Selected excerpt: Begin

Raising the Hurdle? What Hurdle?

-- by Tom Napier

In the December Phactum Ed Gracely justified the high standards of evidence required by skeptics on the basis of the low a priori probability of the abilities we test. However, the unskeptical, Marcello Truzzi among them, claim that skeptics "don't play fair" and that we are continually "raising the hurdle." That's why I'd like to look at testing from the other side. After all, when a skeptic such as James Randi runs a test, the parties have always agreed in advance that the conditions are fair.

The test designer's aim is three-fold. Firstly, the test must be designed so that the results are statistically valid and unambiguous. Your wonderful method of determining the sex of an unborn child may work half the time, but don't expect that to impress a statistician.

Secondly, the test must be designed to eliminate the possibility of cheating. From long and sad experience skeptics know that many claims of paranormal ability are founded on self- delusion or outright fraud. The test design must eliminate these as far as is humanly possible.

It is the third aim of good test design which the unskeptical overlook. Success in the test should be easy for anyone who truly has the ability they claim. They need only demonstrate what they proclaim they can do.

When PhACT tested a therapeutic touch practitioner in 1996, we didn't expect her to jump any hurdles. She was feeling and fixing patients' human energy fields on a daily basis in her practice. Thus, we thought, it should be easy for her to demonstrate her ability to feel these fields. Sure enough, she could detect the difference in the fields around a healthy male arm and around an injured female arm with 100% accuracy -- when she could see the subject.

Selected excerpt: End

**What to produce:**
Reproduce verbatim the part of the essay on skeptical test design that opens with the words "The test designer's" and closes with "is humanly possible.".

Dataset extract: Begin

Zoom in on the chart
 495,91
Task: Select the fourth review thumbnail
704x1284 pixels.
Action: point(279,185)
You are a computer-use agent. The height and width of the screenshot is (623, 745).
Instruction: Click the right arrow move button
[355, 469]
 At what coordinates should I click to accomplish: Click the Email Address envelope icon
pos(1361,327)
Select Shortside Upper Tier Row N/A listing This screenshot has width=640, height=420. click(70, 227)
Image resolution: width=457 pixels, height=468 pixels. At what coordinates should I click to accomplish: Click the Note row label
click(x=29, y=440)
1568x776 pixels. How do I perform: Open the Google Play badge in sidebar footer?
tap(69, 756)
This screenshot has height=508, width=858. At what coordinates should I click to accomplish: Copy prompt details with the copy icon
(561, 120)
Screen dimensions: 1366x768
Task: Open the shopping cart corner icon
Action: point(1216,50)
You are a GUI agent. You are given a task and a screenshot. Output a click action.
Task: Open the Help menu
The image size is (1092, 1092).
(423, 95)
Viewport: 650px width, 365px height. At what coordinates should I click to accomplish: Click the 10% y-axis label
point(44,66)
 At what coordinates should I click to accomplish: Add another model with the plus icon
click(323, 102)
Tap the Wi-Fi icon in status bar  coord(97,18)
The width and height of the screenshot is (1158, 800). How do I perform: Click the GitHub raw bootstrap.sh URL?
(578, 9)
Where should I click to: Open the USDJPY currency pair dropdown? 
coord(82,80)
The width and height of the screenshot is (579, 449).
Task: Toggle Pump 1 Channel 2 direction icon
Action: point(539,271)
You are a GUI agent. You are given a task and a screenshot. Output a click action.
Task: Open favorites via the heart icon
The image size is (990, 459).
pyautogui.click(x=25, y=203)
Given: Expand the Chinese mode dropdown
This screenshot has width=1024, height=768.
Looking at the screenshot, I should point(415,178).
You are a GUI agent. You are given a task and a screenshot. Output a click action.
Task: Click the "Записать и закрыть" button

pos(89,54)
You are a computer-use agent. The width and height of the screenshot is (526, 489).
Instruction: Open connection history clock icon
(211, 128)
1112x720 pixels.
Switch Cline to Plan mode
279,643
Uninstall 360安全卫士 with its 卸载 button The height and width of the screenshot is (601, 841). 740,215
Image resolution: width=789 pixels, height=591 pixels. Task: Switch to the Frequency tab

Dataset extract: End

**Task solution:**
The test designer's aim is three-fold. Firstly, the test must be designed so that the results are statistically valid and unambiguous. Your wonderful method of determining the sex of an unborn child may work half the time, but don't expect that to impress a statistician.

Secondly, the test must be designed to eliminate the possibility of cheating. From long and sad experience skeptics know that many claims of paranormal ability are founded on self- delusion or outright fraud. The test design must eliminate these as far as is humanly possible.